The Georgia races represented a stunning breakdown of the four-year alliance of convenience between McConnell and Trump that helped conservatives accomplish an array of longstanding policy goals — but ended with the GOP losing the Senate. Things finally came apart in mid-December, when McConnell recognized Democrat Joe Biden as president-elect, a declaration that culminated in a tension-filled phone call between Trump and McConnell in which the president made his unhappiness clear.
It was the last time McConnell and Trump spoke before the runoffs.

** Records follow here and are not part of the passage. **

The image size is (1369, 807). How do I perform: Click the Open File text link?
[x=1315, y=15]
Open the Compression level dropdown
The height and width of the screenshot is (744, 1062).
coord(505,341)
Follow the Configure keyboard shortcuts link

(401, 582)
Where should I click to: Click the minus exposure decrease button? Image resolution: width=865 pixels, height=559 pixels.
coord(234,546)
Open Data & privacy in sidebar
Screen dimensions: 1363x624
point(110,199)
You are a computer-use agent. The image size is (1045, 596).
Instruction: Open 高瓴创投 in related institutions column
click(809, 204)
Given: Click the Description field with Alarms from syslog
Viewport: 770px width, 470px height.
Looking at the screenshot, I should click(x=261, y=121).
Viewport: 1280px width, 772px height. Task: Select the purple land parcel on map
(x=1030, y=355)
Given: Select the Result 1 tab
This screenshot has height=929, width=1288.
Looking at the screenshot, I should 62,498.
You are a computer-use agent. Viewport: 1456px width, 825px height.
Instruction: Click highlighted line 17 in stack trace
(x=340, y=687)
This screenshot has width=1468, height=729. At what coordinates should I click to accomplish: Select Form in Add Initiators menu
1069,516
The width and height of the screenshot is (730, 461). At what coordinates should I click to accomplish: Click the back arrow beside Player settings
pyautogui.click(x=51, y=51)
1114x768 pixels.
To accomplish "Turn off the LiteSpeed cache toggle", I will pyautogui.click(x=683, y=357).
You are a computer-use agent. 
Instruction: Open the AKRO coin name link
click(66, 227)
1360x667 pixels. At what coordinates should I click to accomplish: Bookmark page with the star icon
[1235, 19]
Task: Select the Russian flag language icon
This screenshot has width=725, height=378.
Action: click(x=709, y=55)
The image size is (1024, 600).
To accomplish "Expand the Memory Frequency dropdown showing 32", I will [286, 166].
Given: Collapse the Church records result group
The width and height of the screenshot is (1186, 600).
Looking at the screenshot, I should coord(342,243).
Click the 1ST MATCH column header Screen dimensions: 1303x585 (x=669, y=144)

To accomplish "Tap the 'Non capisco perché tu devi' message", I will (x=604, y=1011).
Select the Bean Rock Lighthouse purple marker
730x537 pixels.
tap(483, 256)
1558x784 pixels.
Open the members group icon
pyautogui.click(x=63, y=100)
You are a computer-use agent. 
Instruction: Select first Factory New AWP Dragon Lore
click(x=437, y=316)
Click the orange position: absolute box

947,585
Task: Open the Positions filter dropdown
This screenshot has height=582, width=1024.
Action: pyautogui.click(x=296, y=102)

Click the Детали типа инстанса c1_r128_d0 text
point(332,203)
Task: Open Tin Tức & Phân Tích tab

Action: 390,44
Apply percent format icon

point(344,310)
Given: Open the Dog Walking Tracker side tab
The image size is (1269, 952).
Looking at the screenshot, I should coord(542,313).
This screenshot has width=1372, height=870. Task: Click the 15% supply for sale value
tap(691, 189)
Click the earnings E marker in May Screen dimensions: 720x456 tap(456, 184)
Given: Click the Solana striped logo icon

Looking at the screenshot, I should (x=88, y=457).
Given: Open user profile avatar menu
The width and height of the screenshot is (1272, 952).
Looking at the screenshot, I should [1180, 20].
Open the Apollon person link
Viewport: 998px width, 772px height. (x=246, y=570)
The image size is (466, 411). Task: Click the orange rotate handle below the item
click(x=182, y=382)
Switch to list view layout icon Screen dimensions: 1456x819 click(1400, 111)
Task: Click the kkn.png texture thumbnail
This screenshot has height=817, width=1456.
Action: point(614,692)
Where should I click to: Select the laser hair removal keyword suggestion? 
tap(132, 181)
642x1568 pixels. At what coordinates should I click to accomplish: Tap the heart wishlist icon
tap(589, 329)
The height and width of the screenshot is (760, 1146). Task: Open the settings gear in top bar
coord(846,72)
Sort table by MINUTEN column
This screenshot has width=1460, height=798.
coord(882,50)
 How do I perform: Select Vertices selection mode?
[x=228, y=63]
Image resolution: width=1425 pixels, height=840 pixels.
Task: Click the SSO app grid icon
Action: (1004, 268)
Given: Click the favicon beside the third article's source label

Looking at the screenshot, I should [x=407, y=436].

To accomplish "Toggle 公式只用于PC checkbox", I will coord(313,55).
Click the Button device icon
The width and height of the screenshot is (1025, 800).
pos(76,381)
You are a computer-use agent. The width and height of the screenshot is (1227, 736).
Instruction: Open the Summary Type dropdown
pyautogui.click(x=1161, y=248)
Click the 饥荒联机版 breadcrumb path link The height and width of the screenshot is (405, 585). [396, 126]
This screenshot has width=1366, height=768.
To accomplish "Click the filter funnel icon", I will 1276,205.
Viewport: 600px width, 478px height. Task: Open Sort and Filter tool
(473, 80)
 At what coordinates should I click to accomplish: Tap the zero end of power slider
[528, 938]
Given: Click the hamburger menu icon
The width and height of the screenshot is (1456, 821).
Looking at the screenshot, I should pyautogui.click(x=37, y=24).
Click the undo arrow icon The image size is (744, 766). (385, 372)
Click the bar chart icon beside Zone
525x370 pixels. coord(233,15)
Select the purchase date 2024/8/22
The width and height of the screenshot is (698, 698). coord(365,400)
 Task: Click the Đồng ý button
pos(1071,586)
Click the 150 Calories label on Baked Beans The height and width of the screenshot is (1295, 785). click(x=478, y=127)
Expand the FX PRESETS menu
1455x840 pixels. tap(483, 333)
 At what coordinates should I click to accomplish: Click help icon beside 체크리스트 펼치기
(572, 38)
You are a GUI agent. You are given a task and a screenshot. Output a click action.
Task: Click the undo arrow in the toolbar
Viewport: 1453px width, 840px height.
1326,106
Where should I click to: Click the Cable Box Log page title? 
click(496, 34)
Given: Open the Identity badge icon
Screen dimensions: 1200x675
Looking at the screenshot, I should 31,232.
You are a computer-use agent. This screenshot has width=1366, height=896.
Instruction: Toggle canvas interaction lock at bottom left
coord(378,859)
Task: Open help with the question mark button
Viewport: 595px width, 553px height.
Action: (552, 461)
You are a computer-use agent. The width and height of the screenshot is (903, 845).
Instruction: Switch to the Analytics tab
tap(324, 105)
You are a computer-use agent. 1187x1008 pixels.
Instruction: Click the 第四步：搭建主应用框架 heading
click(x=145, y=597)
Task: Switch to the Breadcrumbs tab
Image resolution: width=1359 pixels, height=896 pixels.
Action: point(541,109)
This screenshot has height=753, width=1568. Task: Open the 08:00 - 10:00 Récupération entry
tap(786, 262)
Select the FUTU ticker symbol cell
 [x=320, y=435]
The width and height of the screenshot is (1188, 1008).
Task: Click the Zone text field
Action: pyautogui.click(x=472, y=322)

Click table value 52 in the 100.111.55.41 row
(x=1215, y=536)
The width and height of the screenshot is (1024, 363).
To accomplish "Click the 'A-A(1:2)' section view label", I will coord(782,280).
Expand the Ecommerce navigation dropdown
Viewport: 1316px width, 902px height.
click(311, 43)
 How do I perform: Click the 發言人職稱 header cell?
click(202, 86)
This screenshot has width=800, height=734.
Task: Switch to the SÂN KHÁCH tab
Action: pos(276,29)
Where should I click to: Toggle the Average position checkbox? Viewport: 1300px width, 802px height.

The tension between Trump and the Senate GOP burst out into the open on Wednesday, as Democrats Jon Ossoff and Raphael Warnock had their victories confirmed and pro-Trump rioters stormed the Capitol to disrupt the counting of Electoral College votes. Before the Capitol was breached, McConnell allies and other Republicans were pointing their fingers directly at the president over the Georgia losses.
Scott Jennings, a Kentucky-based GOP strategist and longtime McConnell confidante, noted that the party had suffered poor turnout in conservative areas of Georgia where Trump had strong support.
“That’s on him. He told them their votes didn’t count, and some of them listened,” Jennings said.
Trump advisers pushed back ferociously. They asserted that the Republican incumbents, David Perdue and Kelly Loeffler, ran uninspiring campaigns. They expressed disbelief that Perdue ran a TV ad saying he’d been cleared of wrongdoing into insider stock trading allegations, only giving them further attention. And they argued that Senate Republicans’ failure to approve coronavirus relief payments of $2,000 was costly.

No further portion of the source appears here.